Haplotype matching is not an essential requirement to achieve remyelination of demyelinating CNS lesions.

Transplantation of oligodendrocyte precursor cells (OPCs) results in efficient remyelination in animal models of demyelination. However, the experiments so far undertaken have not addressed the need for tissue-type matching to achieve graft-mediated remyelination. Examination of MHC expression (main determinant of allograft rejection) by OPCs showed nondetectable levels under standard culture conditions and upregulation of MHC Class I expression only upon exposure to interferon gamma. We therefore hypothesized that MHC matching of OPC grafts may not be crucial to achieve transplant-mediated remyelination.

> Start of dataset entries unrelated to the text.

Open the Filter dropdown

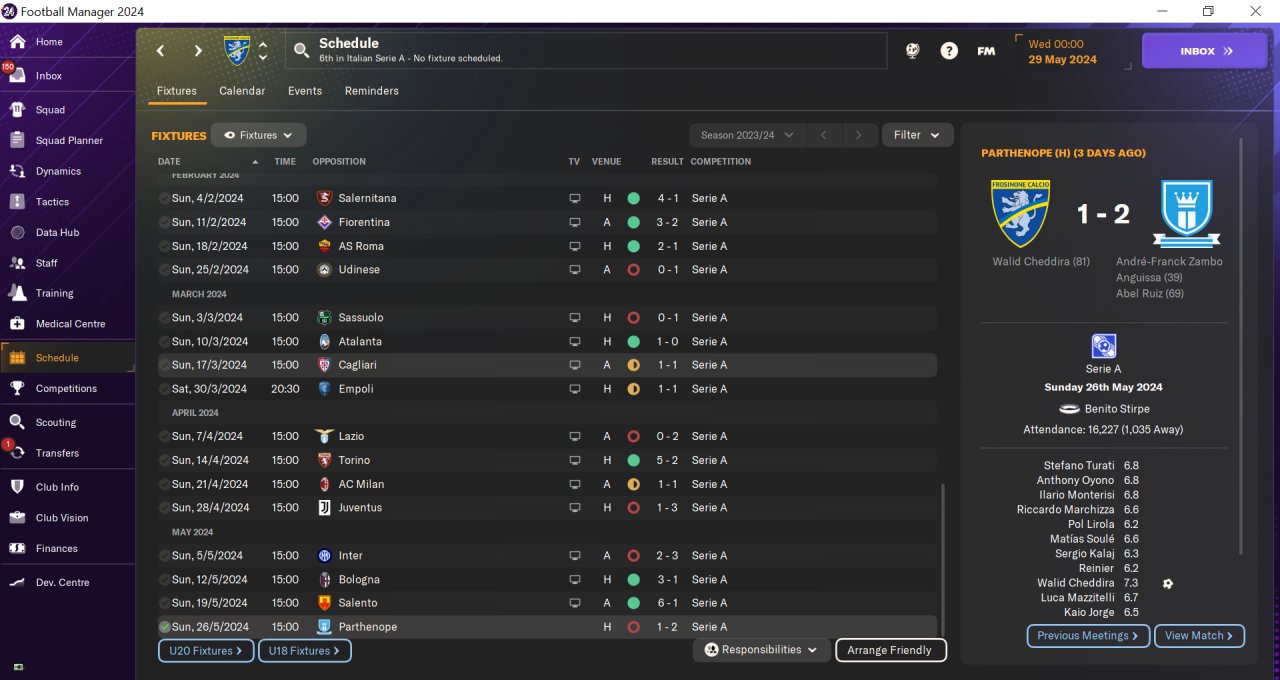pyautogui.click(x=917, y=135)
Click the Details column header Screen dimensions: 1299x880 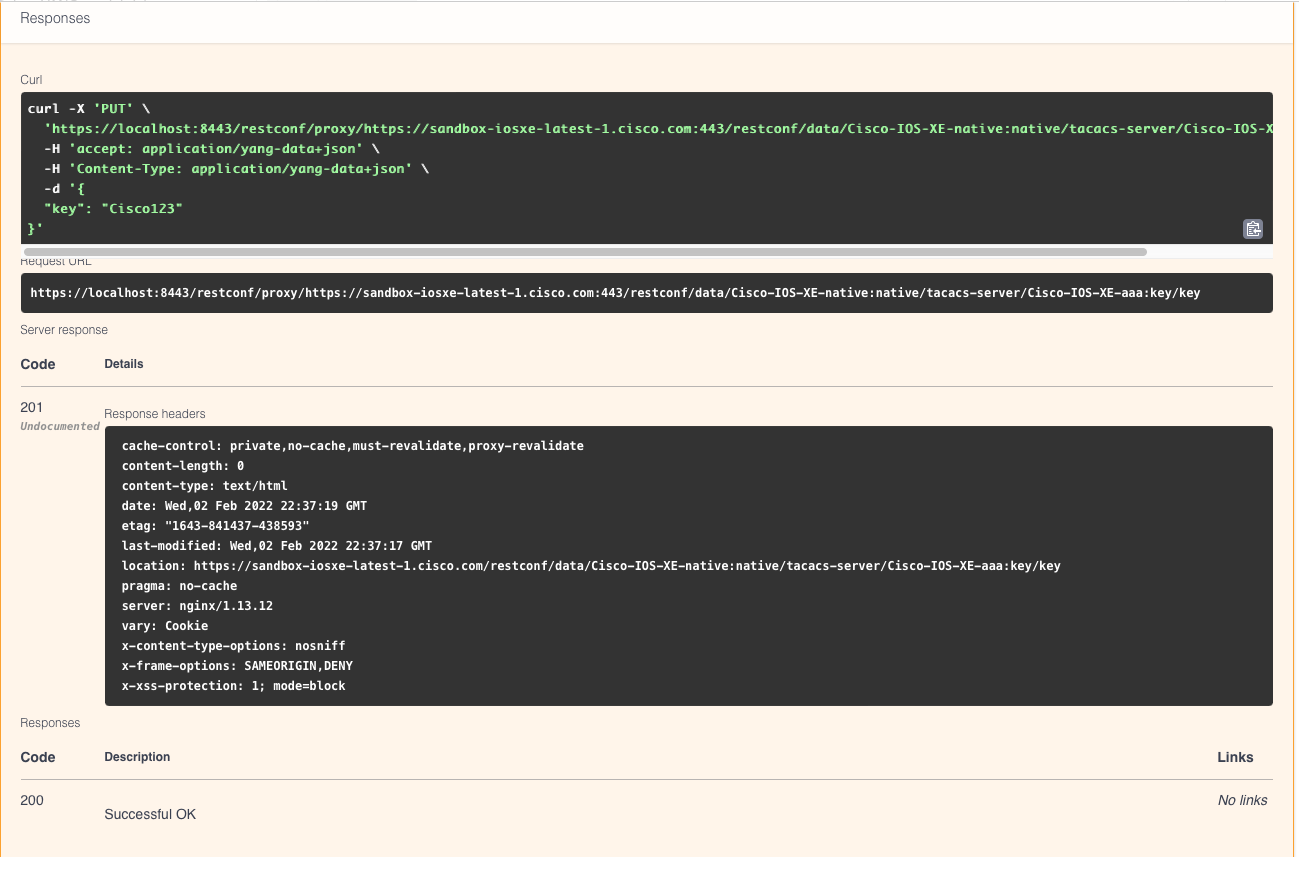[124, 364]
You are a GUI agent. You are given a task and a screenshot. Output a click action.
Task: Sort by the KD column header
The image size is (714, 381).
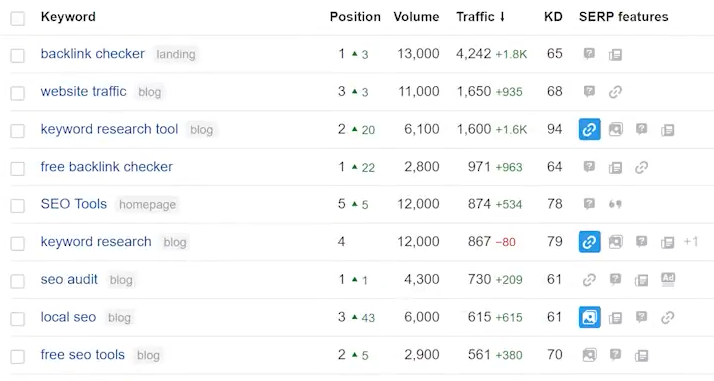click(x=553, y=17)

Transplant experiments performed using a nonself repairing toxin-induced demyelination model showed that, similarly to allogeneic neurons, survival of allogeneic oligodendrocyte lineage cells is influenced by donor-host haplotype combination and graft composition. Transplantation of allogeneic mixed glial cell cultures resulted in remyelination failure by 1 month postengraftment due to a rejection response targeting both myelinating oligodendrocytes and OPCs, suggesting that inflammation-induced upregulation of OPC MHC I expression results in susceptibility to cytotoxic T cell attack. In contrast, remyelination persisted for at least 2 months following transplantation of OPC-enriched cultures whose overall MHC expression level was significantly decreased. While OPC-enriched preparations elicited delayed type hypersensitivity responses in hosts sensitized to alloantigens, allografting of such preparations into a central nervous system demyelinating lesion did not result in recipient priming. We conclude that while allografted oligodendrocyte lineage cells become targets of a graft rejection response once this response has been initiated, transplantation of OPC-enriched preparations can evade priming against alloantigens and graft rejection. This finding indicates that close tissue matching may not be an essential requirement for successful transplant-mediated remyelination.